Lunedì 7 ottobre è stato l’ultimo giorno di vendemmia per Cantina di Venosa (PZ). Un’annata caratterizzata da un anticipo di due settimane e mezzo: il moscato a partire dall’11 agosto, poi la malvasia, il merlot per i rosati, altre uve per le basi spumanti, il greco bianco di Basilicata e infine il vitigno più importante del territorio, l’aglianico del Vulture, con 20 giorni d’anticipo dal 25 di settembre, e la cui vendemmia si è appena conclusa. Il 2024 sarà ricordato dai 300 soci di Cantina di Venosa, la più importante cooperativa vitivinicola della Lucania, sia per l’alta qualità delle uve sia per la bassa quantità del raccolto: un calo del 50%, a causa della siccità, rispetto al 2022. La produzione ammonta a 26-27mila quintali, a fronte dei 55mila quintali che in media i soci raccoglievano ogni anno. Unica eccezione nel trend produttivo il 2023, quando a causa della peronospora – grave malattia crittogamica della vite – andarono in vendemmia appena 14mila quintali di uve; quasi la metà dell’attuale annata.

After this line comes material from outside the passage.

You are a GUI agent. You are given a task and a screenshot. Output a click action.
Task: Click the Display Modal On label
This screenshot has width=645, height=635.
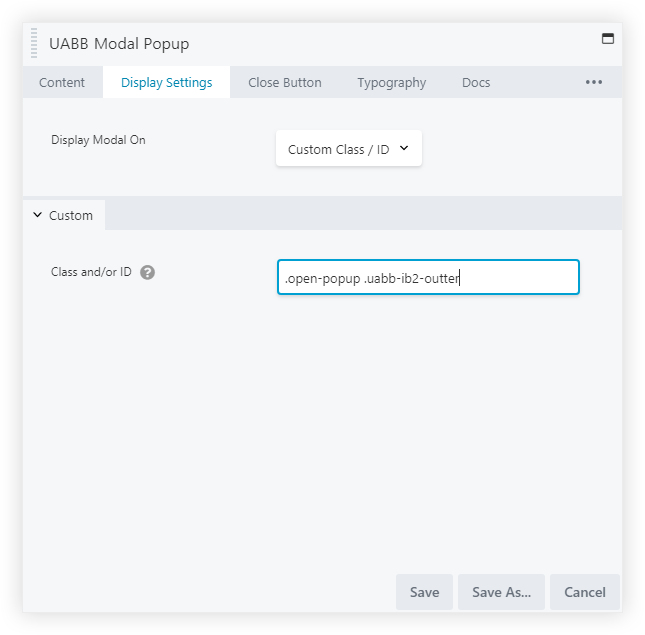[x=98, y=140]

«L’andamento climatico primaverile – spiega l’enologo di Cantina di Venosa, Donato Gentile – ha fatto sì che ci fosse già un anticipo nel germogliamento, poi il ritorno di freddo successivo ha rallentato lo sviluppo dei tralci e questo ci ha un po’ aiutati. Si è verificato però un aumento importante delle temperature estive a partire da inizio luglio e un’accelerazione della stagione vegetativa. Nonostante ciò per noi il raccolto è stato eccezionale in termini di qualità, le uve sono straordinarie per maturazione e complessità: essendo in quantità molto inferiori alla media la pianta è riuscita a portare a perfetta maturazione i grappoli con facilità. Inoltre – continua l’enologo Gentile – è stato più facile ottenere uve di tale livello perché ci troviamo in un’area dalle particolari condizioni micro-climatiche, quasi nordica pur essendo in sud Italia, alle pendici del vulcano Vulture, nell’entroterra, con vigne coltivate su colline tra i 350 e i 550 metri sul livello del mare. Un territorio caratterizzato da un’ottima escursione termica notturna, con cali di temperature tali da poter mantenere una buona acidità delle uve; e questo conferisce maggior qualità. Invece, nelle zone più basse, in altre aree d’Italia, dove ha fatto molto caldo ho sentito vari produttori che lamentavano un calo dell’acidità e questo può influire negativamente sul potenziale di longevità e l’equilibrio dei vini. Ma da noi non è avvenuto. E un po’ è merito anche del lungo lavoro di zonazione degli anni passati, quando siamo andati a individuare le zone più alte e più adatte per la coltivazione della vite, capaci di preservare meglio l’acidità dei grappoli. È stato il nostro punto di forza e così il caldo non ci ha intaccati».